Aumentare le risorse disponibili
Nel Rapporto OASI si sostiene la necessità di aumentare le risorse economiche disponibili per il SSN. Si riconosce però che tale prospettiva è difficilmente percorribile, in quanto per raggiungere il livello percentuale di spesa sanitaria sul PIL al pari di quello dell’UK, occorrerebbero in assoluto all’incirca 40 miliardi di Euro. Un ammontare di spesa di non facile reperibilità nelle pieghe del bilancio pubblico. Inoltre, non è possibile far gravare tale cifra sulla tassazione, in quanto già molto elevata nel nostro paese.
Una possibilità prospettata nel Rapporto è la possibile articolazione di un sistema di ridotte, ma più capillari, compartecipazioni. Si tratterebbe di un modo per riequilibrare i contributi forniti e i benefici ottenuti tra cittadini-pazienti e SSN. Tuttavia, al momento questa proposta è una scatola vuota che deve essere riempita di contenuti e processi operativi da mettere in atto.
Creare una nuova mappa dei servizi
La quarta proposta, infine, prefigura una trasformazione radicale della geografia dei servizi del SSN. Una strada per ottenere ciò è, ad esempio, un sistema ospedaliero molto ridotto e accentrato, a cui corrispondono delle equipe mediche itineranti tra i vari stabilimenti ospedalieri, e una ampia diffusione di servizi specialistici da remoto per pazienti che rimangono a casa o vanno in casa della comunità.
Occorre, inoltre, la diffusione strutturata di un ecosistema digitale per l’autocura dei pazienti cronici.

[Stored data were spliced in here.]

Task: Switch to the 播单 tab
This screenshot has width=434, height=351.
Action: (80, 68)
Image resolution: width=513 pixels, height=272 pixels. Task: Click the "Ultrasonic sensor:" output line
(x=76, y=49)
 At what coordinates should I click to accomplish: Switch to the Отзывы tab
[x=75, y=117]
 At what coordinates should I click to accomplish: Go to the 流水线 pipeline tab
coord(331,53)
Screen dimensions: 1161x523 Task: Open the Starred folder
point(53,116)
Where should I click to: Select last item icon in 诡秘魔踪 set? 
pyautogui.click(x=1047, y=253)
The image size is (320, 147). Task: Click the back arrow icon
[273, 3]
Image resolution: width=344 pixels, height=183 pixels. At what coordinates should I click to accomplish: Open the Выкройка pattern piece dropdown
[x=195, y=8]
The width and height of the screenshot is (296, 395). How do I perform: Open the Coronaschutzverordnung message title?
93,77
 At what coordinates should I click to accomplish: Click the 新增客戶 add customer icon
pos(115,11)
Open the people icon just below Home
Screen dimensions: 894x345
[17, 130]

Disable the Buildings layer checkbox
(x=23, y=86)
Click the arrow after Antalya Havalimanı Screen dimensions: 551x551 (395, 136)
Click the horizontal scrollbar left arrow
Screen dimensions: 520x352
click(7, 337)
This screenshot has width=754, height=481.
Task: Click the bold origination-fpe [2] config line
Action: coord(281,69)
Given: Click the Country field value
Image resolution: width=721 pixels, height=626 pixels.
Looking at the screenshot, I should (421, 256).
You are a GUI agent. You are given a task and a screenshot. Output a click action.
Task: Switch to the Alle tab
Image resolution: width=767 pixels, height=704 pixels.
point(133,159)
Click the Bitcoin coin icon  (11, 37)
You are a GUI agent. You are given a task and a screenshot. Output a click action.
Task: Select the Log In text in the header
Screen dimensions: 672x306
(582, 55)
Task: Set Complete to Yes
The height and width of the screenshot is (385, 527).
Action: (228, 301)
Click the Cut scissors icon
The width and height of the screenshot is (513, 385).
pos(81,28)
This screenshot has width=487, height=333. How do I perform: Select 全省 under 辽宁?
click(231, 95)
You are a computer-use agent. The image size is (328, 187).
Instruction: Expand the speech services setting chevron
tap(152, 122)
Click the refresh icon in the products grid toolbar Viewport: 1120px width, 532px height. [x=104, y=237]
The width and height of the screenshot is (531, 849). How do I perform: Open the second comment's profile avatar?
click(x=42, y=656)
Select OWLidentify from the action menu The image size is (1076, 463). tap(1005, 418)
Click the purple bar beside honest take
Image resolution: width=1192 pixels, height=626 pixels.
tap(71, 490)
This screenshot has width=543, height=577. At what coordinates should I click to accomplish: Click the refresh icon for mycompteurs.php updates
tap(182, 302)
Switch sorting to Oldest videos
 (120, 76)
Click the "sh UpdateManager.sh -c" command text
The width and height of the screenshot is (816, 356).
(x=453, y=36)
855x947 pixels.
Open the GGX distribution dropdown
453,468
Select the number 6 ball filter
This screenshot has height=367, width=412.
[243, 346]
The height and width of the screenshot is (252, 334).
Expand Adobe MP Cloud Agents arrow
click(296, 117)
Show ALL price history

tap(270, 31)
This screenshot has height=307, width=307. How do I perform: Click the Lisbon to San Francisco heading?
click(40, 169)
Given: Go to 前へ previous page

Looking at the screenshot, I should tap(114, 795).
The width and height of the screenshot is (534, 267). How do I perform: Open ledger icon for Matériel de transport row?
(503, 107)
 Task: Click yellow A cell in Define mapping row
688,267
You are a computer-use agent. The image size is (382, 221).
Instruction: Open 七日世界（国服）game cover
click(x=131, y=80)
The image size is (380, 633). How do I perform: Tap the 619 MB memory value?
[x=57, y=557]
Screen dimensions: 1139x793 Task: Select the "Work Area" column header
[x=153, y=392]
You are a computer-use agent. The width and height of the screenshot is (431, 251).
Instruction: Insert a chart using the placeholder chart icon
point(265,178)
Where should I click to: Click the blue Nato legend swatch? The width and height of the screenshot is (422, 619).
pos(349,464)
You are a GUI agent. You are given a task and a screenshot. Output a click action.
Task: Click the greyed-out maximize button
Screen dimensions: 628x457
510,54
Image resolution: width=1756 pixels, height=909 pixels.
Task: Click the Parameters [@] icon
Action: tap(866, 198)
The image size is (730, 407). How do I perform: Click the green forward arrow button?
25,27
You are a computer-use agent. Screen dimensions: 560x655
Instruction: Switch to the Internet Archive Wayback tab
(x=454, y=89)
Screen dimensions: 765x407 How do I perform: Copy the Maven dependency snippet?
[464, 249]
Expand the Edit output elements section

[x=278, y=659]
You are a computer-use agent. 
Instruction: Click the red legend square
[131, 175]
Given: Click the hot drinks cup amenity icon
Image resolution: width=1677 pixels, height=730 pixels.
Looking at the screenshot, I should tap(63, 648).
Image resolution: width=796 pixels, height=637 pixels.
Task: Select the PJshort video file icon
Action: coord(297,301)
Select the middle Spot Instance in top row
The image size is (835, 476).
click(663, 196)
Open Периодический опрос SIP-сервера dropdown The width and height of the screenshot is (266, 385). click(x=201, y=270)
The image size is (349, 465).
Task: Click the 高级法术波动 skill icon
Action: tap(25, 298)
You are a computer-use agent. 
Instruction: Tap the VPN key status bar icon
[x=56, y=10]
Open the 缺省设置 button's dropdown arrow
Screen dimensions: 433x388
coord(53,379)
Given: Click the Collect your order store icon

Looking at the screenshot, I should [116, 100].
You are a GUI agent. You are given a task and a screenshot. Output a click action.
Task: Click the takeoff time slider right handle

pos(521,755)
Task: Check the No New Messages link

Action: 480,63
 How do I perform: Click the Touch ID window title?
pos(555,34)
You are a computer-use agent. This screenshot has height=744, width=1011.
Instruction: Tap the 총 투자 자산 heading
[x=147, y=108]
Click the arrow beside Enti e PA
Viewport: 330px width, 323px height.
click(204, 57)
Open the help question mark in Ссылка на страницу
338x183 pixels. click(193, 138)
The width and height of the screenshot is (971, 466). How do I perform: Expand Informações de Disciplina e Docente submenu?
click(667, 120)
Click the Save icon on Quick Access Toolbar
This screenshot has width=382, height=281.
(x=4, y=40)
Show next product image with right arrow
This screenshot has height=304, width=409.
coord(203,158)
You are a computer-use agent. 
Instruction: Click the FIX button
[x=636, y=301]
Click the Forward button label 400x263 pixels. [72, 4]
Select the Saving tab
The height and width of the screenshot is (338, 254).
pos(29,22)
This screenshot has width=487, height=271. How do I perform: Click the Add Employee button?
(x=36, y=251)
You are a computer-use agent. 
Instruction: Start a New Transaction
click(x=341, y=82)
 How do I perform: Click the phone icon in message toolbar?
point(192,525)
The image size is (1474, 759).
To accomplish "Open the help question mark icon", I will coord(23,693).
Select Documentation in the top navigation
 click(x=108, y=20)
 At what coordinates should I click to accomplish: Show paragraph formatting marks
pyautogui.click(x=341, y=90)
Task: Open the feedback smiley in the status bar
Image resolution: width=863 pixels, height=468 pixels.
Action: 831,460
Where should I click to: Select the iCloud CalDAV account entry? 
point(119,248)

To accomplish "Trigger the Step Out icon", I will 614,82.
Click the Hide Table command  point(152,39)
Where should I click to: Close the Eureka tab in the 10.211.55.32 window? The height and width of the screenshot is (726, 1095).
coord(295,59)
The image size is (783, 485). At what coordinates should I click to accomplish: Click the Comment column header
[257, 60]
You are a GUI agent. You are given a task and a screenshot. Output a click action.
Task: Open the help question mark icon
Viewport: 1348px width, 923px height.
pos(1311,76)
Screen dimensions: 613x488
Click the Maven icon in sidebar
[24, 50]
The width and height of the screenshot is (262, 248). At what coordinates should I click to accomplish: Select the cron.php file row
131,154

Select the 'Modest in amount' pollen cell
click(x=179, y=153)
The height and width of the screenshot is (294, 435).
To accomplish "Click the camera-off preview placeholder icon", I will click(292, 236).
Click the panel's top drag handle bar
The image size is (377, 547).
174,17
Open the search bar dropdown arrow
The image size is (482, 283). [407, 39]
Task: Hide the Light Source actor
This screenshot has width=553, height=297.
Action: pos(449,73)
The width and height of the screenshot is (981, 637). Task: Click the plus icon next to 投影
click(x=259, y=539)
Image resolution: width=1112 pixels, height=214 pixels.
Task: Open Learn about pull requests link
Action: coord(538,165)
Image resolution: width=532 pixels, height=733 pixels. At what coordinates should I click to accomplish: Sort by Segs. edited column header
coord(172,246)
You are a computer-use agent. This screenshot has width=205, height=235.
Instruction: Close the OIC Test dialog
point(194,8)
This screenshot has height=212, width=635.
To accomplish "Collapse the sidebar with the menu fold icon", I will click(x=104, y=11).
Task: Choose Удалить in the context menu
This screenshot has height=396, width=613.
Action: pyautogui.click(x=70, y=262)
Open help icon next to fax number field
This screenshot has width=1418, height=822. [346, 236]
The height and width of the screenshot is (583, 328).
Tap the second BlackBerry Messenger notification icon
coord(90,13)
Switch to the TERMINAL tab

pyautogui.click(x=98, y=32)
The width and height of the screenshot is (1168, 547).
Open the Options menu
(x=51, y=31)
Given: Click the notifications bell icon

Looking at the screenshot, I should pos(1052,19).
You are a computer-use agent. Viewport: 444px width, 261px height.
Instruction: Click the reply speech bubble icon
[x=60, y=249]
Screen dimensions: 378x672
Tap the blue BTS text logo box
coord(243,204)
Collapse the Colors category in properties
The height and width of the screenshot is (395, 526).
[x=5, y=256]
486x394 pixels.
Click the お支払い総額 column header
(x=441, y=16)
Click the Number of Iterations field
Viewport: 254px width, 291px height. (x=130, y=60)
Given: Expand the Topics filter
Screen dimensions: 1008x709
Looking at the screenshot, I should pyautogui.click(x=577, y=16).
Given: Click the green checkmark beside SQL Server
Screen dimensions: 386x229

Altra prospettiva è la modulazione servizi per la Long Term Care, prevedendo una loro chiara suddivisione. Cambi di contesto che richiedono una trasformazione delle competenze professionali. Per fare ciò appare indispensabile abbattere molti silos professionali, organizzando le interdipendenze orizzontali generate dalla cronicità.
I nuovi KPI individuati nel Rapporto OASI
Infine, occorre rivedere anche i meccanismi di programmazione e controllo, non solo tra regioni e aziende, ma anche all’interno delle singole aziende. Dotazione di risorse, costi, volumi erogativi, produzione valorizzata e produttività: sono tutte dimensioni che hanno una loro validità per individuare e condurre interventi di efficientamento difficili e impopolari.
Tuttavia, tali metriche sono parziali. È quindi fondamentale introdurre indicatori che misurino l’appropriatezza dei livelli prescrittivi, l’equità nell’allocazione delle risorse e nei consumi di prestazioni per abitante, i livelli di reclutamento della popolazione cronica, l’aderenza alle terapie, la qualità anche percepita della presa in carico e l’eccellenza degli esiti clinici di salute.